知事会ではこれまで外国人の受け入れに関する基本戦略のとりまとめや多文化共生施策の基本法の制定、司令塔組織の設置を国に要望してきた。
今回の共同宣言は「多文化共生社会の実現を目指す全国知事の共同宣言(案)」と題し、国民に向けたメッセージという位置づけだ。
排他主義・排外主義を「強く否定」
共同宣言は三つの柱からなる。一つ目の「多文化共生の推進」では「日本人と外国人が共に地域社会を築くための多文化共生施策」を推進すると掲げ、「事実やデータに基づかない情報による排他主義・排外主義を強く否定します」と宣言。「感覚的に論じることなく、現実的な根拠と具体的な対策に基づく冷静な議論」を進めるとしている。

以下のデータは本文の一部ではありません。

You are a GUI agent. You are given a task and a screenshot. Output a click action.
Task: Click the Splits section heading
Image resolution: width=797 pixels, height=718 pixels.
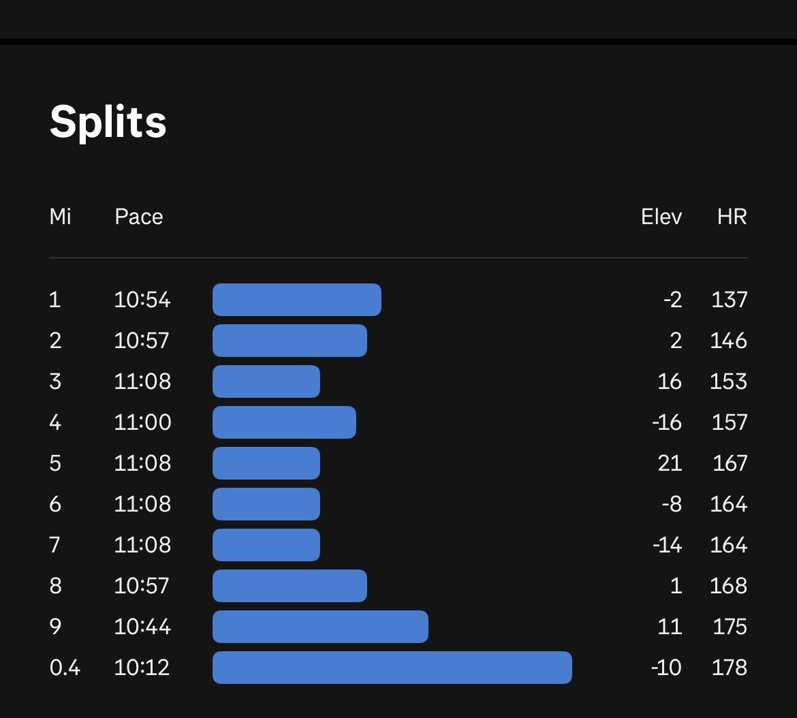point(108,123)
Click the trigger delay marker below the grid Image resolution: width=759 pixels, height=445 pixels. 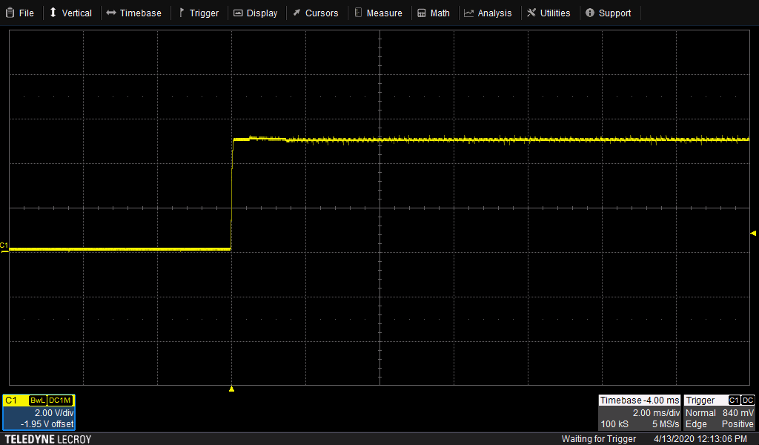tap(231, 389)
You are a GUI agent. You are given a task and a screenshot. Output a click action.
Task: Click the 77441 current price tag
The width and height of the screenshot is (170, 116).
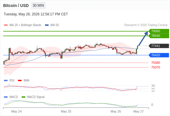[x=159, y=46]
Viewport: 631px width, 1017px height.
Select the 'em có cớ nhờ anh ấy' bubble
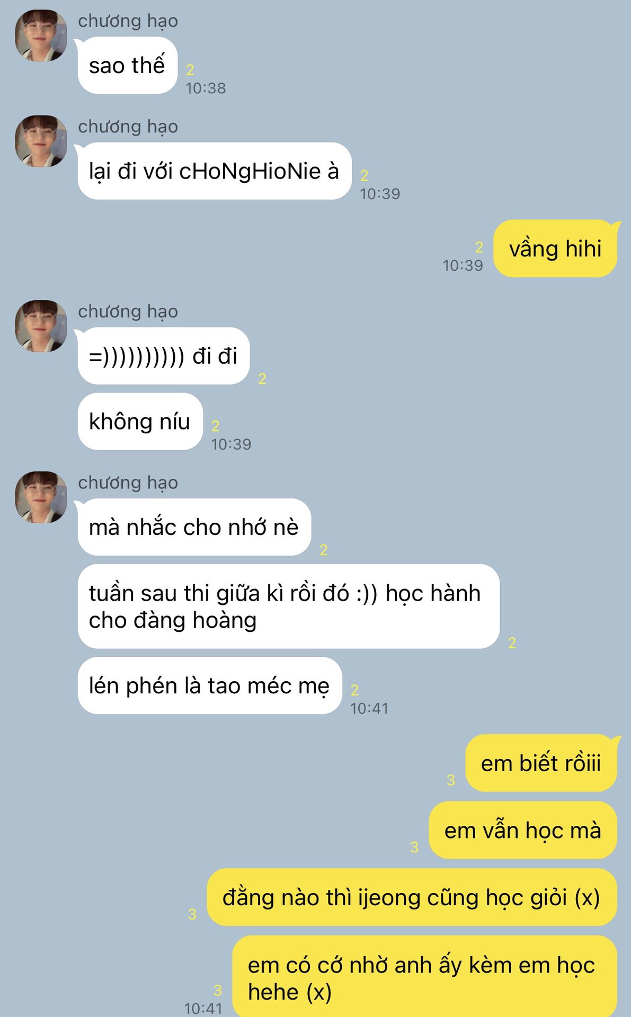tap(424, 976)
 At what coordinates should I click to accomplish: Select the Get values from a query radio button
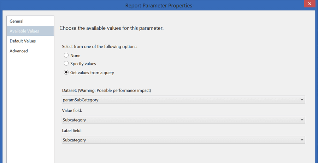(66, 73)
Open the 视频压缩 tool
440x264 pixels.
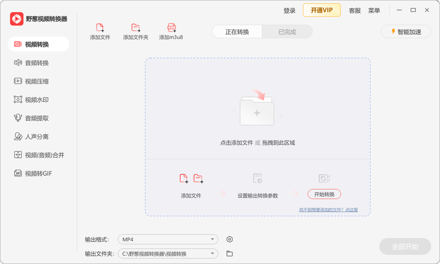coord(34,81)
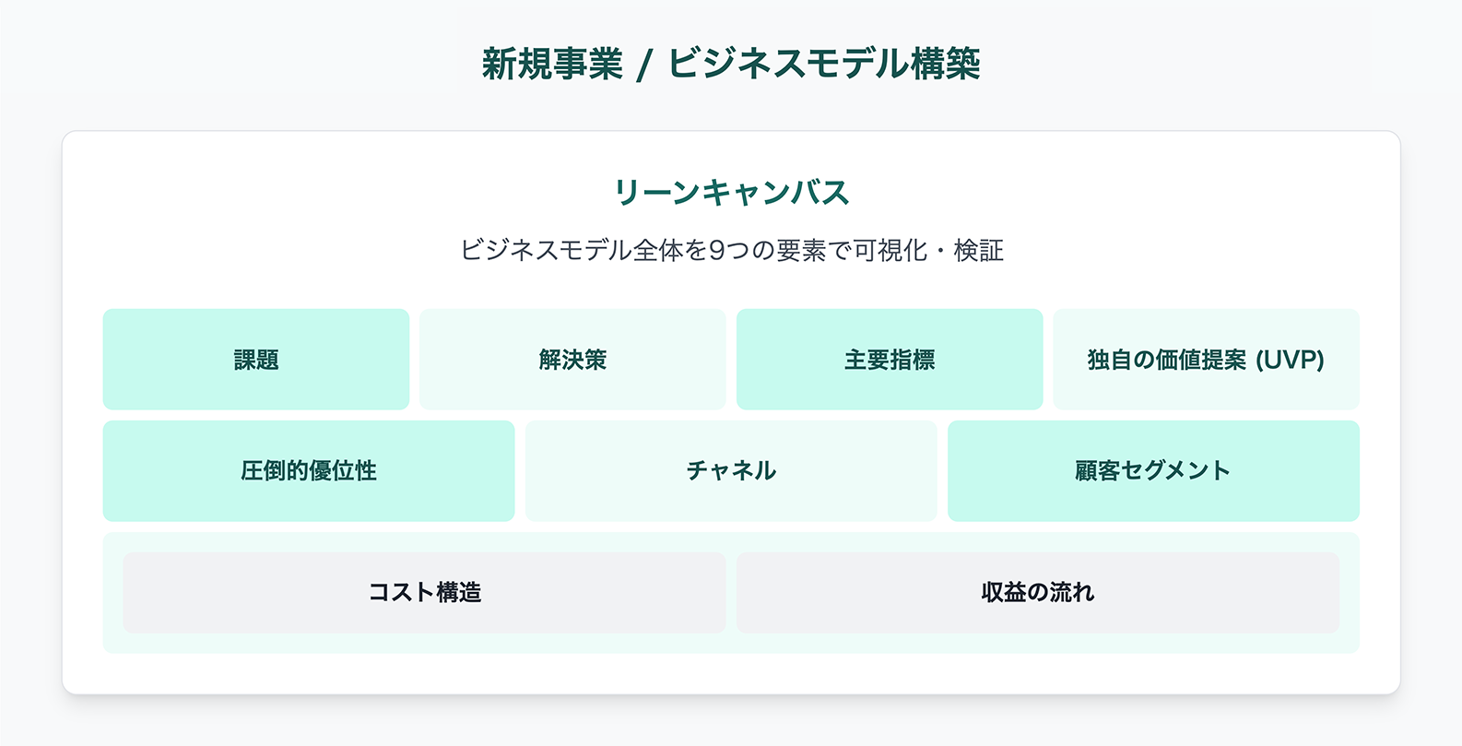Click the slash separator in the title
This screenshot has width=1462, height=746.
[x=644, y=65]
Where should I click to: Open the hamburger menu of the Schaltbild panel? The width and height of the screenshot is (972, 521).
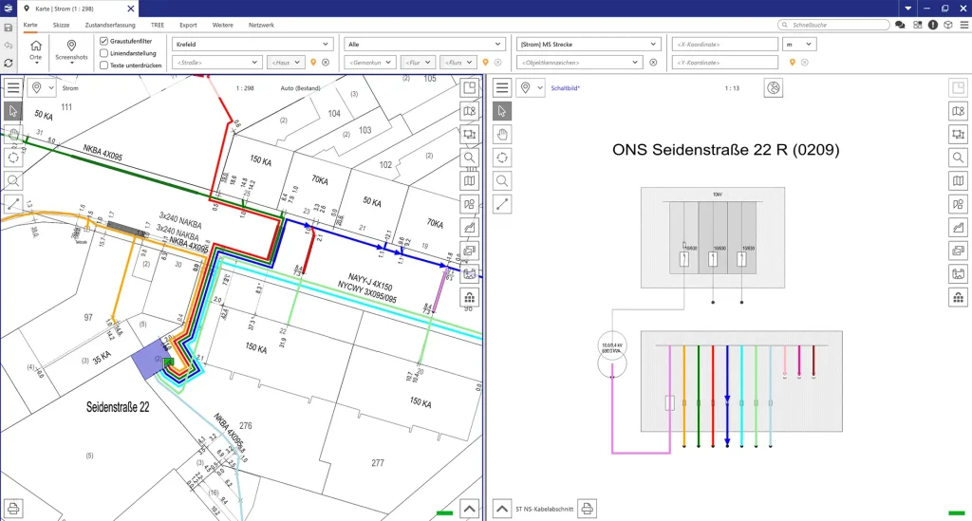[x=503, y=88]
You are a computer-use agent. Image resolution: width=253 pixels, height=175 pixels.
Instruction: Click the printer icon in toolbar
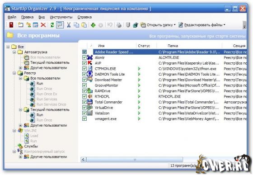tap(119, 25)
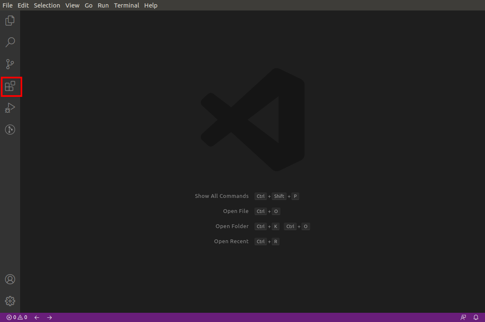The width and height of the screenshot is (485, 322).
Task: Open the Source Control view
Action: [x=10, y=64]
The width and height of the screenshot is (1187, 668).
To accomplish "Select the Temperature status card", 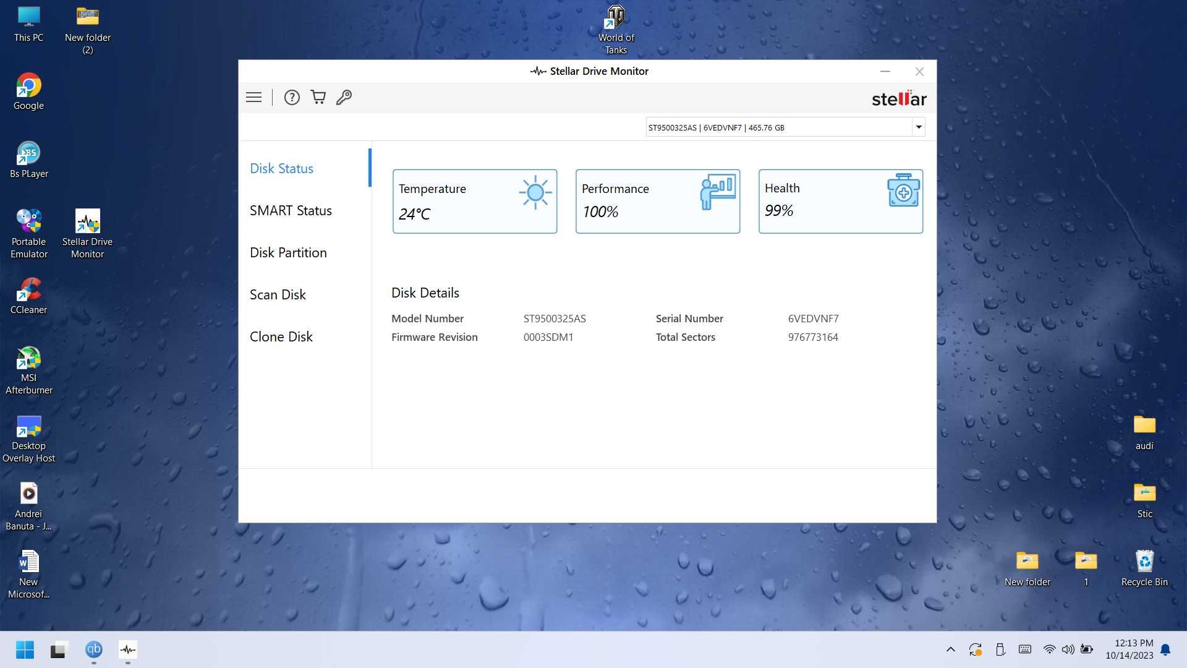I will tap(474, 200).
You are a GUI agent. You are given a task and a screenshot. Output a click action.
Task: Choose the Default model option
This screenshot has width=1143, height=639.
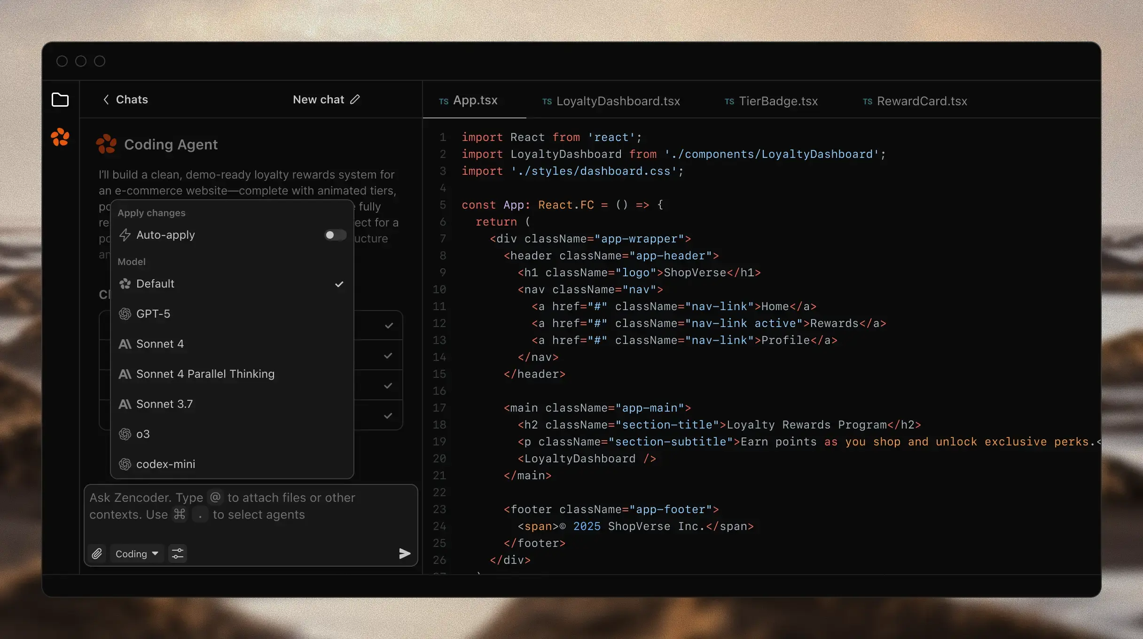pyautogui.click(x=155, y=283)

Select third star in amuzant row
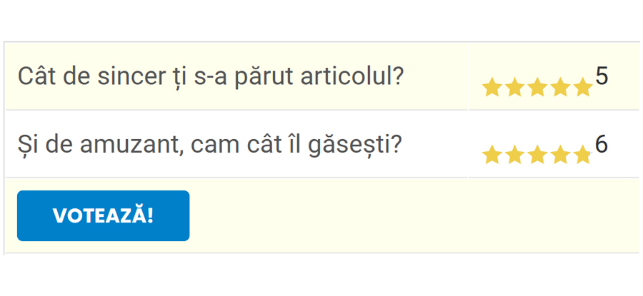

また、「ルールに基づく共生と安心の確保」を掲げ、多文化共生は「無秩序な外国人の受け入れや優遇を意味するものではない」と主張し、外国人がルールを適切に把握できるよう、ごみ出しや騒音なども含めた情報発信や相談に努めることや、日本語学習の支援などを進めるとしている。
さらに、「正確で積極的な情報発信」では、人口減少が進む中、製造業やサービス業、建設業だけでなく、医療・介護・福祉分野を担う人材として、外国人が「地域の一員としてなくてはならない存在」になっていると指摘。在留外国人が増加する中で、外国人の刑法犯の検挙件数が減少傾向にあることを挙げ、国民の不安を払拭し、国民が正確な情報に基づいて議論できるよう情報発信を働きかけている。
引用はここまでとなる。